→ **AUSGANGSTEXT**
Geschichte des Münchner Stadtmuseums

Die Eröffnung des Münchner Stadtmuseums im Jahr 1888 zeugt vom Beginn eines historischen Bewusstseins der Münchner*innen für ihre Stadt. Ein Museum, das der Stadt gewidmet ist, hatte es zuvor nicht gegeben. Heute ist das Münchner Stadtmuseum das größte kommunale Museum Deutschlands mit einer Sammlung von mehr als vier Millionen Objekten.

Das weitläufige Areal des Münchner Stadtmuseums besteht aus vier Gebäudeteilen, die zwei Innenhöfe umfassen und in zentraler Lage zwischen St.-Jakobs-Platz, Sebastiansplatz, Nieserstraße, Rosental, Rindermarkt und Oberanger liegen. Parallel zum Gebäude wuchs auch die Zahl der Objekte, die heute an die dreißig Sammlungsgebiete umfassen und aus dem Museum ein Vielspartenhaus machen.

→ **AUFGABENSTELLUNG A**
Beantworte anhand des Textes zur Geschichte des Münchner Stadtmuseums:
(i) In welchem Jahr wurde das Münchner Stadtmuseum eröffnet?
(ii) Aus wie vielen Gebäudeteilen besteht das Areal des Museums?
(iii) Wie viele Sammlungsgebiete umfassen die Objekte heute?
→ **AUFGABENSTELLUNG B**
Gib aus dem Text zur Geschichte des Münchner Stadtmuseums den Abschnitt wortgetreu wieder, der mit den Worten „Die Eröffnung des“ beginnt und mit „vier Millionen Objekten.“ endet.

→ **GEGEBENE DATEN**
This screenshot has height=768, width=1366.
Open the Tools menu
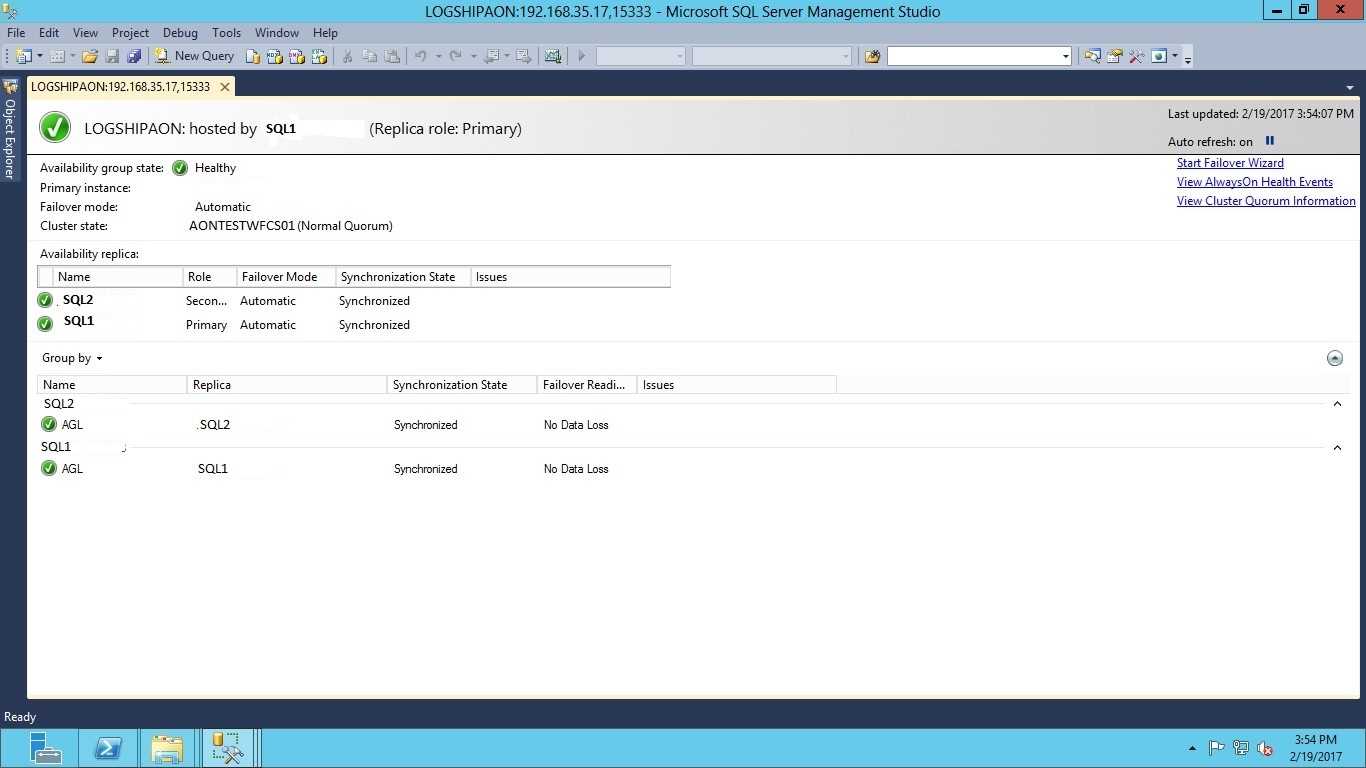[x=227, y=33]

→ **ENDERGEBNIS A**
(i) 1888
(ii) Aus vier Gebäudeteilen
(iii) An die dreißig

→ **ENDERGEBNIS B**
Die Eröffnung des Münchner Stadtmuseums im Jahr 1888 zeugt vom Beginn eines historischen Bewusstseins der Münchner*innen für ihre Stadt. Ein Museum, das der Stadt gewidmet ist, hatte es zuvor nicht gegeben. Heute ist das Münchner Stadtmuseum das größte kommunale Museum Deutschlands mit einer Sammlung von mehr als vier Millionen Objekten.